I did a little research to see what people are saying about breast cancer. I wanted to understand something about perceptions and misconceptions.

The general thinking is that cancer was far more prevalent in times past and now, because of longer life expectancies, cancer rates must be down.

Figuring out the truth about cancer rates is complex and requires a lot of public health data that isn’t that easy to get. Longer life expectancies have more to do with control of infections like pneumonia than reduced rates of cancers.

The CDC data indicates that cancer rates in general increased between 1975 and 1992. Rates then began to stabilize and then slightly decrease. Some think this decrease is due to better awareness of environmental factors such as smoking, pesticide exposure, reduced exposure to asbestos and others.

Breast cancer incident and mortality rates, like those for lung, kidney, prostate, liver, esophagus, brain and non-Hodgkin’s lymphoma have stubbornly resisted improvement. So breast cancer rates of incident and mortality seem to have leveled out over the last 20 years or so but have not improved, either. Some researchers think that the slowing of the rise in breast cancer rate is due to less aggressive HRT or hormone replacement therapy. For a time, HRT was used without much thought to long-term consequences. Some controversial studies began appearing about 2001 that linked estrogen therapy with an increase in invasive breast cancer.

Despite popular breast cancer groups and untold millions spent on research, 1 in 8 women still contract invasive breast cancer in their lifetime. That is not a happy statistic, and one that I am sure strikes fear in the heart of every woman (Men are not immune to breast cancer, but the rate is only about 1 in a 1000 so we will spend most of our time talking about women).

The mortality rate of a woman with a breast cancer diagnosis is still about 20%. Of course this mortality statistic doesn’t say anything about the emotional, social and other costs of battling this type of cancer due to surgery, radiation, chemotherapy, time lost from work, family and other pleasures of life.

So what are the risk factors you can control?

  • As mentioned before, be cautious of HRT. Estrogen therapy may be necessary but you should be well informed and use it only as your body needs it.
  • A diet high in animal products can also increase estrogen production. Part of this problem may be reduced by selecting only organic meats and dairy products to avoid exposure to additional hormones often given to livestock.
  • Keep alcohol consumption to a very moderate level.
  • Having a child or two decreases breast cancer incidence. I am sure you will agree that choosing to have children just to knock a couple of percentage points off your breast cancer risk doesn’t make too much sense, however.
  • Working the night shift increases your breast cancer risk.

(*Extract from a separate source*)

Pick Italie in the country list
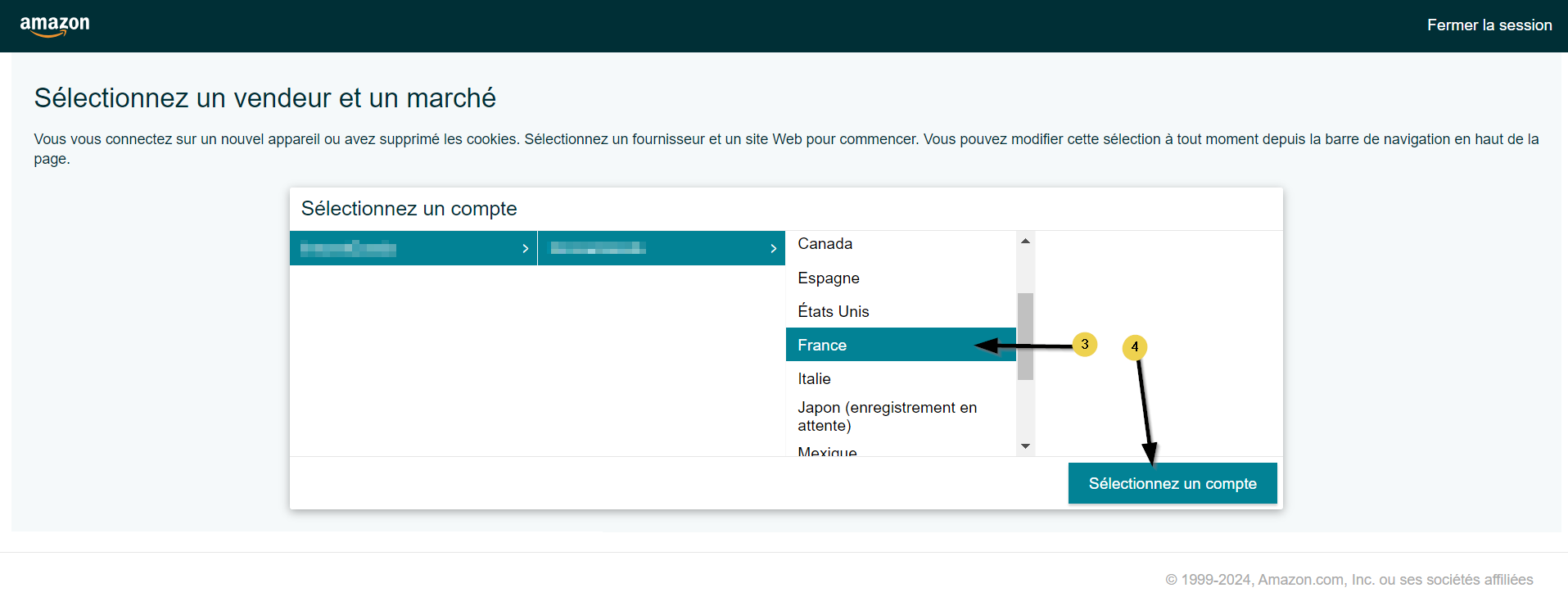Viewport: 1568px width, 615px height. tap(814, 379)
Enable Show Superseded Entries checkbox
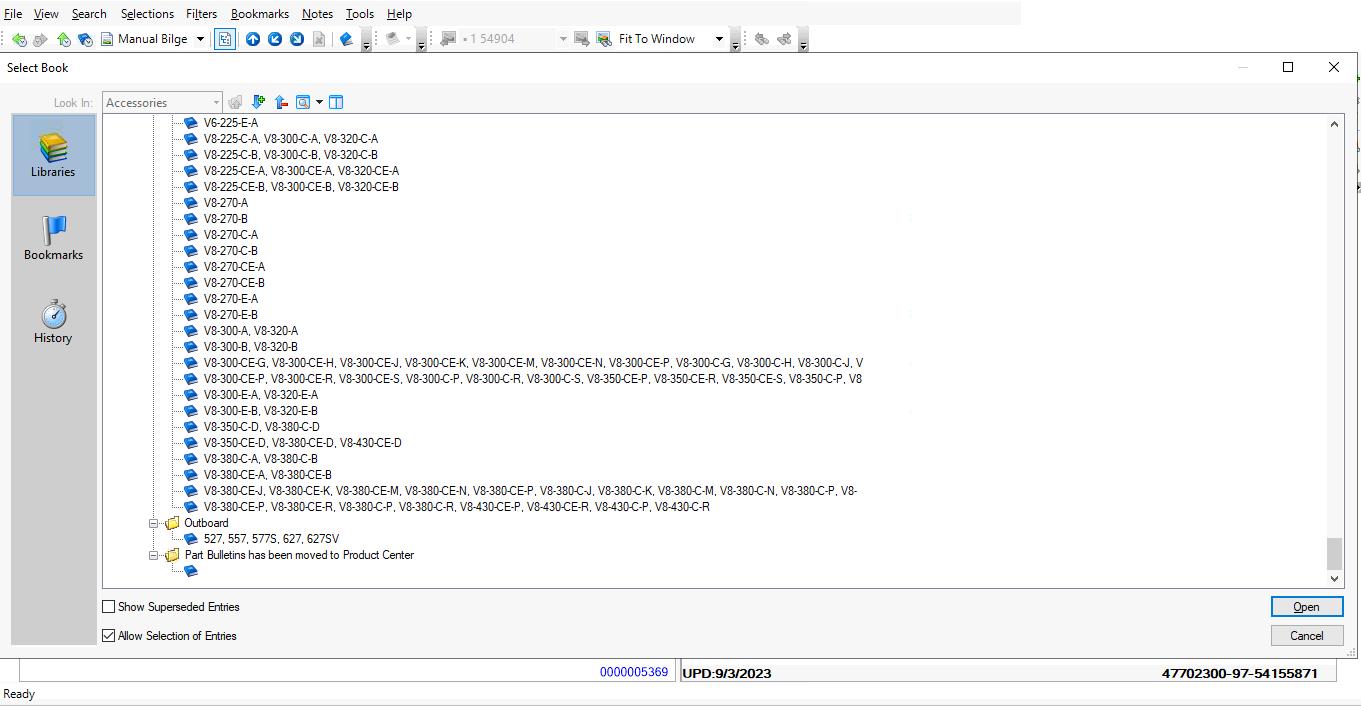 (x=109, y=607)
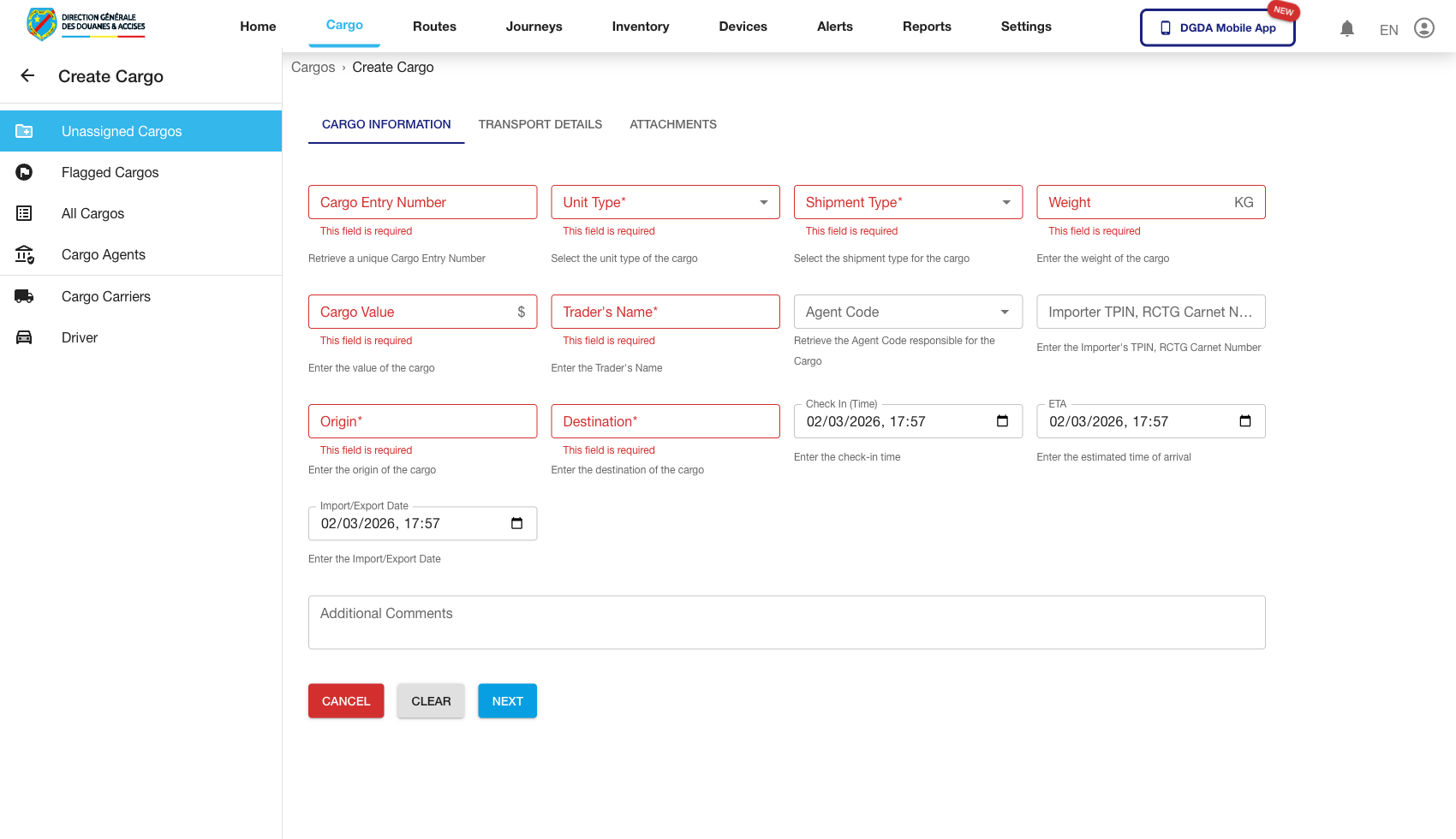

This may be due to increased exposure to electric lights and reduced exposure to sunlight causing a reduced level of vitamin D and also a disruption of the production of melatonin.

As you know, the body produces vitamin D when exposed to the UV rays of the sun. Good vitamin D levels have been shown to be breast cancer protective.

Melatonin is produced in the pineal gland and is sensitive to bright blue light. At night when there is no bright blue light, the pineal gland produces melatonin that aids in sleep and also can help maintain health with a reduced risk of breast cancer.

This leads to one important factor that affects the body’s ability to make vitamin D and melatonin and that is Roundup. Yes, I am talking about the herbicide that you have been told is totally safe for people.

The active ingredient of Roundup is glyphosate and has been shown to interfere with several key pathways in the human body including the production and utilization of vitamin D. Glyphosates are found virtually all over the globe now, in our water, air, soil and food. I have a couple of articles that go into much more detail for those who wish to know more.

This could help explain why so many people are now vitamin D deficient in spite of time in the sun. We are currently recommending 50,000 IU’s of vitamin D3 once a week for most people. We have a couple of favorite options includingThorne D-25,000 and Protocol Vitamins D3-K2 Liposomal Spray.

Glyphosates also interfere with beneficial intestinal bacteria to produce essential amino acids like tryptophan. Tryptophan is converted to serotonin and then to melatonin.

Therefore glyphosates (Roundup) can contribute to breast cancer in two important ways, lowering your vitamin D levels and lowering melatonin levels. You can help yourself by avoiding glyphosates by using other methods of weed control, avoiding GMO foods and eating organically grown meats, fruits and vegetables. French researcher Seralini found that 80% of female rats developed breast cancer when fed a diet of Monsanto GMO corn.  Remember your most powerful vote is with your dollars.

Breast cancer remains a clear and present danger, to quote the late Tom Clancy. You can reduce your risk by taking some basic steps starting today. Take your vitamin D, avoid known toxins including Roundup glyphosates and, choose organic, non-GMO foods.